A l'instar de Boris Vian, les mains levées, qui invite monsieur le président à prévenir les gendarmes qu'il ne porte pas d'arme, j'ai réuni ci-après les deux poèmes Les déserteurs et Les tailleurs de rêves. Ils se suivent dans cet ordre au début du livret Poèmes des dieux du recueil Amour ci conte. Que je ne me souvienne plus dans quelles circonstances ils ont été écrits, et ainsi rapprochés, m'aide à ressentir la part du hasard permanent dans le présent ininterrompu. Et j'y prends la mienne en éprouvant le besoin de comparer ces déserteurs à des tailleurs de rêves et ces tailleurs de rêves à des déserteurs.
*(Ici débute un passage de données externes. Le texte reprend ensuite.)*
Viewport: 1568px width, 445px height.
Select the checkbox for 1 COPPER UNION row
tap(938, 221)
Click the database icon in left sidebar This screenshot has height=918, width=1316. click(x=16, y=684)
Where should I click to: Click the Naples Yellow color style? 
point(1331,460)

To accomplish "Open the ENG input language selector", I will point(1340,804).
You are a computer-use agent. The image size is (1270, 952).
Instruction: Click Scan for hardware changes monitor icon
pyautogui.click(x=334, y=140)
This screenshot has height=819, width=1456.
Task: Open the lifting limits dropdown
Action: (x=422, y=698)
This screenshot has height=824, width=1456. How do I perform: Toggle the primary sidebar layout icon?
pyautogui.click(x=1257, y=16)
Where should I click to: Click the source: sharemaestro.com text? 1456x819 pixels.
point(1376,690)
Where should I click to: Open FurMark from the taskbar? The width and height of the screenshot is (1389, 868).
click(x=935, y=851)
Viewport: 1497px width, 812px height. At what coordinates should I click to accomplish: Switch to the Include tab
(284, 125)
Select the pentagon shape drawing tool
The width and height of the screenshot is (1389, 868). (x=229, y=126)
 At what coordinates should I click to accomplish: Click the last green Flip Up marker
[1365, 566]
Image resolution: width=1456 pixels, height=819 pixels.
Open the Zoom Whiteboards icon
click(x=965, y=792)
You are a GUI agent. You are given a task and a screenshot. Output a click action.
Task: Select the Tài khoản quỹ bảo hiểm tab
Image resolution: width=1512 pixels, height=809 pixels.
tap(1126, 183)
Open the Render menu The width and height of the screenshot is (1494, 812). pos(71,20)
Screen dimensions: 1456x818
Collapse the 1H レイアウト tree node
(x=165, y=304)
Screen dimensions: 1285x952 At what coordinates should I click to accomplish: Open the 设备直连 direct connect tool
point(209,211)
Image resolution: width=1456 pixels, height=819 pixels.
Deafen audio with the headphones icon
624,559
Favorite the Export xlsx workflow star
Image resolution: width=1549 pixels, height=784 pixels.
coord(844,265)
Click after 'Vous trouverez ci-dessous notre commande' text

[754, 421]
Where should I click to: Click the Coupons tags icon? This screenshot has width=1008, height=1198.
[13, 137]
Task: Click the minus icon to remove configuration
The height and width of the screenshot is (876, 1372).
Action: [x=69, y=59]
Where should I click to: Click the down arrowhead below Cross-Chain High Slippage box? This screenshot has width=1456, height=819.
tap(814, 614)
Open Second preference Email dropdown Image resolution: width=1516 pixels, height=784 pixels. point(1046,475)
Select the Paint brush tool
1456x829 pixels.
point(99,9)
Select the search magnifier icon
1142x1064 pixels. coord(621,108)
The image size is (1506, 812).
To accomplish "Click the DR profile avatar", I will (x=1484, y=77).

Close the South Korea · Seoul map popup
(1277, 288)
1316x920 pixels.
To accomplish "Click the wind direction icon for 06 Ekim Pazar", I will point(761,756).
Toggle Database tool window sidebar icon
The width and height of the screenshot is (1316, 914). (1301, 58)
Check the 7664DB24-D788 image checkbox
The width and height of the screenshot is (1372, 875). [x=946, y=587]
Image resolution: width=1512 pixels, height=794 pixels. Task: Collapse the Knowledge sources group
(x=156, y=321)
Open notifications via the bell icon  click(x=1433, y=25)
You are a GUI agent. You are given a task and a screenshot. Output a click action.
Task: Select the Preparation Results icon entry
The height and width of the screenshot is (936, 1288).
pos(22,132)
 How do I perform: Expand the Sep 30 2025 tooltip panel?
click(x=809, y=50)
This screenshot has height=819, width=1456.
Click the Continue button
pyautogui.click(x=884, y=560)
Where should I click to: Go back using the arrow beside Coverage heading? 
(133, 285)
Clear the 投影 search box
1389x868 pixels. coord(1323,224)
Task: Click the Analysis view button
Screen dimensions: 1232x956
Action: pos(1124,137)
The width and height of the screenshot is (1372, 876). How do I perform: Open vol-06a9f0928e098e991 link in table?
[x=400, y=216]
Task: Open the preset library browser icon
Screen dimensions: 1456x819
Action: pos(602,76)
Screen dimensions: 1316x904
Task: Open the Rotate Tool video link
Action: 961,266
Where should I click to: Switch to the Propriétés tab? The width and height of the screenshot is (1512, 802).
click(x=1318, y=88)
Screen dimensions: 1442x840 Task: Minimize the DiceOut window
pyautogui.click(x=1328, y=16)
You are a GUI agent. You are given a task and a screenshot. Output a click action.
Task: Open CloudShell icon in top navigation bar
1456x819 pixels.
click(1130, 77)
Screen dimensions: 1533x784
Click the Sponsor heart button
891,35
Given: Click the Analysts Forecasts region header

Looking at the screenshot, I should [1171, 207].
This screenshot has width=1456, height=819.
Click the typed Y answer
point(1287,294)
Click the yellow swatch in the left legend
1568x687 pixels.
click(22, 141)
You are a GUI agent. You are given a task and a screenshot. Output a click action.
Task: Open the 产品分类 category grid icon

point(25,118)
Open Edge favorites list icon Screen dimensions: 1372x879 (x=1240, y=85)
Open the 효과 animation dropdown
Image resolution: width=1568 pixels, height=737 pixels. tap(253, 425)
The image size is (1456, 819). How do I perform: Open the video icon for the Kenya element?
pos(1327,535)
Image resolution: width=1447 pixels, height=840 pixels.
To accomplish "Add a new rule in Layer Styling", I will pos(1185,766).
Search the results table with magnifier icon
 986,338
Sans ce même hasard sur mon chemin, je n'aurais jamais imaginé écrire un jour que la poésie désarme.
LES DÉSERTEURS
Dans des vaisseaux tout dévastés
Par vent violent les déserteurs
Sautent en vol sans parachute
Sans même voir où vont tomber
Leurs vœux de vacances dorées
Privées du V de la victoire
Qu’on ne pourra leur enlever
Sous le duvet de leur enfance
A travers champs où Vian chantait
LES TAILLEURS DE RÊVES
Orfèvres des grands bals
Tous les tailleurs de rêves
Vous le diront en chœur
De l’intérieur des pierres
Que le plus beau secret
Dure une éternité
Au fond d’un sablier
Sur ses faces cachées
Penchées du bon côté

Si j'ai décidé de déserter le monde de cette pandémie de nouvelles alarmantes
Pour fuir les crieurs de peurs et les prédicateurs de vérités glaçantes
C'est pour retrouver, dans cette maison perdue, isolée des rumeurs d'épouvantes
La femme aimée, qui caresse mon corps, avec ses baisers d'une sensualité exaltante.